Beton bloklar, tuğlalar, kaldırım taşları ve bordürler gibi atık yapı malzemelerini ileri dönüşüm ile kent hayatına tekrar kazandıran Stacked Street, Eindhoven’ın şehir dokusuna yeni bir kimlik kazandırıyor.

Gilmore Girls izleyicileri Rory’nin ilk makalesini mutlaka hatırlayacaktır. Okul gazetesinde yeni otoparkın döşeme taşları üzerine yazdığı makale, yetenekli ellerinde herkes tarafından takdir gören bir yazıya dönüşmüştü.
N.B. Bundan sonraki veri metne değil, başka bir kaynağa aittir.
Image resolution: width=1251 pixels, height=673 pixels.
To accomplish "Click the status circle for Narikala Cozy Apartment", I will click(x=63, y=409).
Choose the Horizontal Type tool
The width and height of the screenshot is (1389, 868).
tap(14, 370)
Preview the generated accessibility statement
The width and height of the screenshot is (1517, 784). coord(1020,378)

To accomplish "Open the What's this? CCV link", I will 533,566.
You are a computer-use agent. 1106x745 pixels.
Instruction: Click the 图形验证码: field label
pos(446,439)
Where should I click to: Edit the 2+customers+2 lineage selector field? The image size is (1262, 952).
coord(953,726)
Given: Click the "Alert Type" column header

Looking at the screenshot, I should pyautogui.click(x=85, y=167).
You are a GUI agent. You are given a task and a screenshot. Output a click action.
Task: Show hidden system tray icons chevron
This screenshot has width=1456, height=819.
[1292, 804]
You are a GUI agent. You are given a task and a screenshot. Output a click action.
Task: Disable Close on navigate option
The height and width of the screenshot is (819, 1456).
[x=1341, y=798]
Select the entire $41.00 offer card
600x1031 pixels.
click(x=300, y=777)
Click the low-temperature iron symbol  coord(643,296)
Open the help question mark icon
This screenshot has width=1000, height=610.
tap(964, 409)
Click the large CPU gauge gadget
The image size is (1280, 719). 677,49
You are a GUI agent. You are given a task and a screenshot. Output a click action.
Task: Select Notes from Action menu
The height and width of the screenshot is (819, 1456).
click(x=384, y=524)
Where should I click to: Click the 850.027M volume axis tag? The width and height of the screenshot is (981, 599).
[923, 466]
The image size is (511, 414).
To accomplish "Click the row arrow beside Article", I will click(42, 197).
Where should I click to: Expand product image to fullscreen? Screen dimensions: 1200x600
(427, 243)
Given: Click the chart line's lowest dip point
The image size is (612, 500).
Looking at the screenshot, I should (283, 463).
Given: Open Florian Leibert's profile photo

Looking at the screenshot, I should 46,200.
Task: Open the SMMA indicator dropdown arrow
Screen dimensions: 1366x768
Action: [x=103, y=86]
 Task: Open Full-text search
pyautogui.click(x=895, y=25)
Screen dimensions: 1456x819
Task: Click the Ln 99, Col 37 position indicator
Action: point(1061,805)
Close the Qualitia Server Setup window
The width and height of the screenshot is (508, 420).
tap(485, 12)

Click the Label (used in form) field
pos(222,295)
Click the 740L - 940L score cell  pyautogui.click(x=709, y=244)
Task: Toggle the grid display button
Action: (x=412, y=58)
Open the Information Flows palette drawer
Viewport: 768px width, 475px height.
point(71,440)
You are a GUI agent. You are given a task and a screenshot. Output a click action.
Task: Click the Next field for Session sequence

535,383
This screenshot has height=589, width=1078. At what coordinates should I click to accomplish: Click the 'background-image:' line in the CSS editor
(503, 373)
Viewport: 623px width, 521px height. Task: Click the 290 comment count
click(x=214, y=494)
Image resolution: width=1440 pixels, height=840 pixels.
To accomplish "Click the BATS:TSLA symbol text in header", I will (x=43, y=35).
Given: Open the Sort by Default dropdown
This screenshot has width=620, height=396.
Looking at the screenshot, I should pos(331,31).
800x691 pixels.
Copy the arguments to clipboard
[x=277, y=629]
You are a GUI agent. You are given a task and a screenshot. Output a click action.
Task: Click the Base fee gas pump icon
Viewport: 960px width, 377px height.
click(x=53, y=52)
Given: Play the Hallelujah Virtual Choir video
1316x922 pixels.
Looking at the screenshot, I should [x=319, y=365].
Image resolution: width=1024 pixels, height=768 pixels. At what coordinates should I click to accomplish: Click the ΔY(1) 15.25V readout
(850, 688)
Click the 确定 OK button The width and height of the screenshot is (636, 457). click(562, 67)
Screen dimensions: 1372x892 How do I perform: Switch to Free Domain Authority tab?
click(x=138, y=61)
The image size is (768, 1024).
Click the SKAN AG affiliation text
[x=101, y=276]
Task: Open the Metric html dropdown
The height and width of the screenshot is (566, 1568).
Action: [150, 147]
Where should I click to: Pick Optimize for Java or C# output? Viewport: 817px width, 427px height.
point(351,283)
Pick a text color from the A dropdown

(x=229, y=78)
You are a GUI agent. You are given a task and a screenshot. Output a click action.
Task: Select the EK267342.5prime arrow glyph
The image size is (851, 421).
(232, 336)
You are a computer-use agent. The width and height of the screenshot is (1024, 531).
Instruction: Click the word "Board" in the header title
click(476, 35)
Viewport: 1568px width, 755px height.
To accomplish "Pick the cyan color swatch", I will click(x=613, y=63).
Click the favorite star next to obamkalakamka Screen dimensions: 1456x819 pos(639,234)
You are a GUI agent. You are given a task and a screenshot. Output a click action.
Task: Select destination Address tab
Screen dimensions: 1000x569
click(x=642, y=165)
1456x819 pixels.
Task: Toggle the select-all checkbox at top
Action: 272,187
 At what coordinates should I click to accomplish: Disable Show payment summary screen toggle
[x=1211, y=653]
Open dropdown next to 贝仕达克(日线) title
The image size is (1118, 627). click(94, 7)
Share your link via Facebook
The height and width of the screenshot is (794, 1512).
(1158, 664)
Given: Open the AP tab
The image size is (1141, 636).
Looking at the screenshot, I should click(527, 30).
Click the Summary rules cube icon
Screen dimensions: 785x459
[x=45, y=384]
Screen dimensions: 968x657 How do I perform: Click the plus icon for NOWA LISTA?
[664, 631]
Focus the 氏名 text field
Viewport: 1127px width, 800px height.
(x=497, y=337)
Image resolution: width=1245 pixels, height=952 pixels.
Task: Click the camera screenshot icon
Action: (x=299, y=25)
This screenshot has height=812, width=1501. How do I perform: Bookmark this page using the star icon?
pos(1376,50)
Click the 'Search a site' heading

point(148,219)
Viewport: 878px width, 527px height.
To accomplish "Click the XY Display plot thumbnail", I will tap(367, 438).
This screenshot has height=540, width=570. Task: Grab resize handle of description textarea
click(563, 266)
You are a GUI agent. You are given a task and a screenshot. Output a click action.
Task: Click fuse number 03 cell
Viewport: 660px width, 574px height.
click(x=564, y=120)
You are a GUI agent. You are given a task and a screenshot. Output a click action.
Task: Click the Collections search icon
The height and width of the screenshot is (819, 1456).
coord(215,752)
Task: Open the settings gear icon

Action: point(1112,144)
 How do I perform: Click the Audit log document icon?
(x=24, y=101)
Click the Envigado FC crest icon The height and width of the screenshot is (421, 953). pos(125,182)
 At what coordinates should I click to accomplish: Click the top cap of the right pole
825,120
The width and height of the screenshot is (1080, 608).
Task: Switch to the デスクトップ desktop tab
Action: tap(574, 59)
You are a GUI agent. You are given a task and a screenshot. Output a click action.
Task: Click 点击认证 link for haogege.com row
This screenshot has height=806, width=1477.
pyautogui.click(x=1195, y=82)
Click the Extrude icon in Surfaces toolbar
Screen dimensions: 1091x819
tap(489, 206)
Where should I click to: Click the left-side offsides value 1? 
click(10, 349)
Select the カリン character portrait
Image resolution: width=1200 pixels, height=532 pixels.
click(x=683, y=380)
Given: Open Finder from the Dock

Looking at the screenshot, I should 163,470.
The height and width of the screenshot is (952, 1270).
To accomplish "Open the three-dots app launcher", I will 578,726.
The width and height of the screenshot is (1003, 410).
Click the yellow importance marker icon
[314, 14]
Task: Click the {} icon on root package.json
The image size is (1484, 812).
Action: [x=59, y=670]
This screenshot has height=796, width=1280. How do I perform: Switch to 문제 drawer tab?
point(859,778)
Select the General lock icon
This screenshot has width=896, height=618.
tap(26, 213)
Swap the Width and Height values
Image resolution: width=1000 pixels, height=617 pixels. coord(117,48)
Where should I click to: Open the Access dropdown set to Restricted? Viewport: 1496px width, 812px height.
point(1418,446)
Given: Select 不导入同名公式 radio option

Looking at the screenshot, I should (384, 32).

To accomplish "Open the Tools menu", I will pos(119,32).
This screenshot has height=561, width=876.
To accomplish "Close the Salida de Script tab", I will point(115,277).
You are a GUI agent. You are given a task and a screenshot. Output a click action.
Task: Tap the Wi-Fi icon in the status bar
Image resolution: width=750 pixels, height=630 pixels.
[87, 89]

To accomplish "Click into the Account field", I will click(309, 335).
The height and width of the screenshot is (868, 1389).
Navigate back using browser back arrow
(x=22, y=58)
Rory’nin değişen döşeme taşlarını kelimeleriyle dönüştürmesi gibi, Yuval Harel ve Leopold Inkapööl de sokağa ait atık yapı malzemelerini yaratıcılıklarıyla tekrar hayat veriyor.

Yığılmış taşları estetik ve kullanışlı hale getirmek

Bir çatıdan düşmüş tuğla, üzerinde yürünmekten aşınmış ve yerinden oynamış bir kaldırım taşı, gücü yetmeyenlerin kaldıramadığı bir beton blok nasıl tekrardan işlevselleştirilebilir? İşte Stacked Street projesi bunun peşine düşüyor ve şehirlerimizi dönüştürmek için ekstra bir malzemeye değil, sadece farkındalığımızın artmasına ihtiyacımız olduğunu hatırlatıyor. Renkli tutkallarla yapıştırılmış taş tabureler ya da yeşilliklerin üzerinde uzanan şezlonglar gibi eğlenceli tasarımlar ile kamusal alanın kime ait olduğu ve nasıl değerlendirilmesi gerektiğini gözler önüne seriyor.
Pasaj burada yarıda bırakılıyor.